Celebrant: Seeking to love God and our neighbor with all our heart, we pray for our needs and those of the world.
That the Church will lead us on our Lenten journey with hearts and minds renewed, so we may enter more fully into the mysteries of our redemption, we pray to the Lord…
That all Church leaders will be sources of grace and inspiration for the people of God, we pray to the Lord…
That national and world leaders will have the wisdom to discern what is best for their people, we pray to the Lord…
That God, who sent His Son to save and not to condemn, will touch the hearts of all who have had abortions, and bring them the gift of repentance, forgiveness, and healing, we pray to the Lord...
For those who are preparing for baptism and reception into the Church this Easter, we pray to the Lord…
That that sick may be healed and that those who have died may be granted a home in heaven, we pray to the Lord…

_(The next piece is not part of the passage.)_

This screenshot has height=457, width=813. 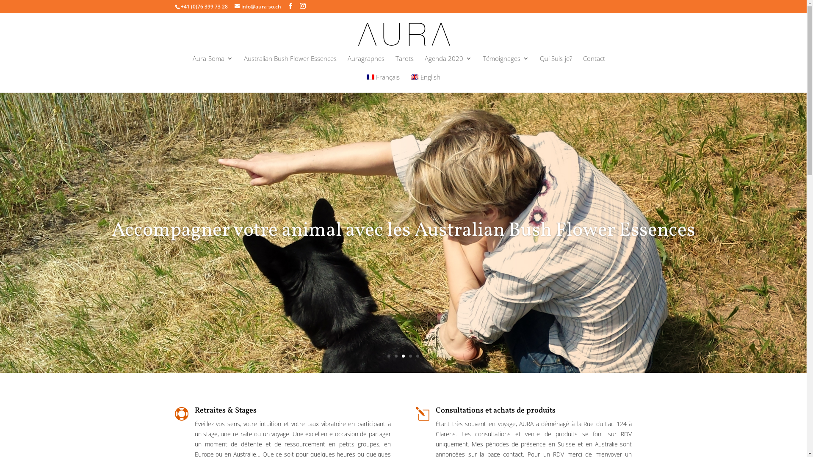 What do you see at coordinates (225, 410) in the screenshot?
I see `'Retraites & Stages'` at bounding box center [225, 410].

Loving Father, as you hear our prayers,
grant that we may follow the life-giving words
of your Son Jesus Christ, for He is Lord forever and ever. Amen.
The Most Basic Right
“The common outcry, which is justly made on behalf of human rights -- for example, the right to health, to home, to work, to family, to culture -- is false and illusory if the right to life, the most basic and fundamental right and the condition for all other personal rights, is not defended with maximum determination.” -- Pope John Paul II, Christifideles Laici (1988), n. 38.
2 Chr 36:14-16, 19-23
Watch a video with homily hints
The Gospel assigned for today brings us to the most well-known verse of the Bible, John 3:16 -- “God so loved the world that he gave his only Son, that everyone who believes in him might not perish, but have everlasting life.”
As Lent draws closer to its culmination in the Easter Triduum, it becomes clearer in the readings and prayers of the liturgy that this season is a great preparation for receiving the gift of eternal life obtained for us through the Lord’s Passion and Resurrection. The Catechumens of the Church prepare to receive this gift in baptism; the rest of us prepare for the renewal of our baptismal vows at Easter Mass; for all of us, it is the fulfillment of John 3:16.
The homilist might reflect that the purpose of Christ’s coming is that we “might not perish…but have life.” As The Gospel of Life makes clear, this promise of eternal life implies the sacrosanct character of natural life, which provides the foundation and context in which we accept this gift of everlasting life. His will is that human beings not perish – neither by losing their salvation, nor by being deprived of the opportunity to grasp it by being born and eventually hearing God’s word and living the faith. God always shows himself to be on the side of human life.
Yet the acceptance of life, natural and supernatural, and the defense of that life, creates division. “The light came into the world, but people preferred darkness to light.” This explains why we have to fight against the forces in our world that would destroy human life. He who would destroy it “does not come toward the light, so that his works might not be exposed.” Injustice in the world always flourishes when it is hidden. Those who support the culture of death in all its forms want to keep their actions hidden. Sr. Helen Prejean, who is a renowned advocate for abolishing the death penalty, writes, “I am convinced that if executions were made public, the torture and violence would be unmasked, and we would be shamed into abolishing executions” (Dead Man Walking, p.197). Those responsible for killing Terri Schiavo in 2005 likewise kept people out of her room – including volunteers in the very facility where she was staying. Armed police officers manned the door at all times. As I revealed to the news media, her death was far more horrific than the euthanasia advocates wanted the public to believe. And, of course, the reality of abortion continues to lie hidden. People never see the procedure on television or in print. People who do see it are often converted on the spot.
The application for us is that our Lenten journey, and our acceptance of light and life (baptismal symbols) empower us to abandon denial and face both good and evil head-on with honesty, and with confidence in the ultimate triumph of grace over sin, truth over falsehood, and life over death.